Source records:
-- Opening Marker --

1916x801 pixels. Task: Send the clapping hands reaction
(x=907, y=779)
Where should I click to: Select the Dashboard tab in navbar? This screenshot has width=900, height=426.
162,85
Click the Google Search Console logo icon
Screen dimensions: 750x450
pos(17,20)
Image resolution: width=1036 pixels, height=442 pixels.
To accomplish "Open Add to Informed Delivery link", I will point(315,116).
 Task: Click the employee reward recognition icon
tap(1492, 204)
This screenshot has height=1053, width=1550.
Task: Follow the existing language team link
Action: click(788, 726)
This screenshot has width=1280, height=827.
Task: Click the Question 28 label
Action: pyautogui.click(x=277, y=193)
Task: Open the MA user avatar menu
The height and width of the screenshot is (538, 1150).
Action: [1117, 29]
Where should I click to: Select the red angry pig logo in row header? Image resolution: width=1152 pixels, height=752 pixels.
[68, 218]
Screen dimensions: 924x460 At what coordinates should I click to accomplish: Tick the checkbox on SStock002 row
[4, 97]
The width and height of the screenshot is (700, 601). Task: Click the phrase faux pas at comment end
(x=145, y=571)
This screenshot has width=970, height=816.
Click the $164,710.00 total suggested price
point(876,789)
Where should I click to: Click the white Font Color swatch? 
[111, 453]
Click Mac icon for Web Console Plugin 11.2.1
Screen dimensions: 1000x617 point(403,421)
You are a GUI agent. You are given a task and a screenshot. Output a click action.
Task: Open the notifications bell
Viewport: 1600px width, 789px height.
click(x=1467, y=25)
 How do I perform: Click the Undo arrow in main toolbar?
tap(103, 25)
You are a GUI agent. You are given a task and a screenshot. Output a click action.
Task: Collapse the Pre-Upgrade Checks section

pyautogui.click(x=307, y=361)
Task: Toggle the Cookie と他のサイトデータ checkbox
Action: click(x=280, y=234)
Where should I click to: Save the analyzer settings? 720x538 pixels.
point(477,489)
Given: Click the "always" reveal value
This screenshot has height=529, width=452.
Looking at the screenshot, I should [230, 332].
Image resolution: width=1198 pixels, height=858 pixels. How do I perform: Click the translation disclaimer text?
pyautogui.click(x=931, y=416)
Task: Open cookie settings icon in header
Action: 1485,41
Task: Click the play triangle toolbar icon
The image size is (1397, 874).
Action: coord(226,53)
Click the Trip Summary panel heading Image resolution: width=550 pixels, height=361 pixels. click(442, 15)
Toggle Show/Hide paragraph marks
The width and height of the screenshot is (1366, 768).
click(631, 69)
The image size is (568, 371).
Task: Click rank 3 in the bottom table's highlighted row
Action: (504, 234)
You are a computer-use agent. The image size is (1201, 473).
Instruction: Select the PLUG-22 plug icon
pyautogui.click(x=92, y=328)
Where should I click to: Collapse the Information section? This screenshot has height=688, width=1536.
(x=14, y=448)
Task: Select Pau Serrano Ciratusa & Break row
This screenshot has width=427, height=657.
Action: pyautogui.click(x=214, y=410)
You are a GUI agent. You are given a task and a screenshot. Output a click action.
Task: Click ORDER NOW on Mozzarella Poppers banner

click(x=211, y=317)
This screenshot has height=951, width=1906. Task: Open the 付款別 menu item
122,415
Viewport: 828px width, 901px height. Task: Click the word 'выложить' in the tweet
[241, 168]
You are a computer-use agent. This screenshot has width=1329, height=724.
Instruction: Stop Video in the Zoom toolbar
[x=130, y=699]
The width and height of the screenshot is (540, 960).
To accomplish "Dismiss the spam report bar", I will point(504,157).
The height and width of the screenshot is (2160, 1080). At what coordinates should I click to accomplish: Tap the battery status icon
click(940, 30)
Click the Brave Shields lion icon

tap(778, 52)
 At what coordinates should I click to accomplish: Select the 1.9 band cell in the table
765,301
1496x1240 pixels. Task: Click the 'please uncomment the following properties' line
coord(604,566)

-- Closing Marker --

Task -> Lines to set down from above: the line with "Task: Select Pau Serrano Ciratusa & Break row", the line with "You are a computer-use agent. This", and every line between, each exactly as written.

Response ->
Task: Select Pau Serrano Ciratusa & Break row
This screenshot has width=427, height=657.
Action: pyautogui.click(x=214, y=410)
You are a GUI agent. You are given a task and a screenshot. Output a click action.
Task: Click ORDER NOW on Mozzarella Poppers banner

click(x=211, y=317)
This screenshot has height=951, width=1906. Task: Open the 付款別 menu item
122,415
Viewport: 828px width, 901px height. Task: Click the word 'выложить' in the tweet
[241, 168]
You are a computer-use agent. This screenshot has width=1329, height=724.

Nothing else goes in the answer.